Wednesday, November 26, 2014

Numbers: Chapter 31

What goes out

What comes in


Through fire and flood


Inside and out











[For full chapter, click here
"God, the Lord of the spirit of all flesh,set a man over the congregation, who may go out (ts'e't) before them and who may come in (b'o) before them and who may lead them out (ts'e't) and who may bring them in (b'o)" Moses begged, as he asked to appoint a successor. Now, in Moses' final battle--and the first battle to follow the census of those who will follow Joshua to the Promised Land--it becomes clear that "going out" and "coming in" are indeed the key points. This mixed and brutal chapter is united by one theme: the balance and relationship between those who "go outside" and those who "come in."
The soldiers "sent out" to war bring "the booty and the captives and the spoil" back inside: "they brought (b'o)it to Moses, to the encampment." Moses "goes out" (ts'e't) to meet them "outside the encampment", and they must remain "outside" until they can be purified from contact with the dead. The spoil must also be purified before it can be "brought in," in a ritual by fire that echoes the archetypal purification of the Red Heifer--a ritual that also revolves around demarcating "inside" and "outside" after contact with death. The booty itself must be divided equally between those who "went out" to war, and those who remained inside the encampment.
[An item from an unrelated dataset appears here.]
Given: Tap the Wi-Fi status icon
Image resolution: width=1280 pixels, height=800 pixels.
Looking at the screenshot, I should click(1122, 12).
From the two halves, each must give a part that goes further in: a tithe to the priests, and a part for the Levites, "the guardians of the Dwelling" that is the core of the encampment. At the closing, the purified booty, "offered to God" is brought all the way, into the heart of intimacy itself: "and Moses and Eleazar the priest took the gold of the captains ...and brought it into the Tent of Meeting, for a memorial for the children of Israel before God."]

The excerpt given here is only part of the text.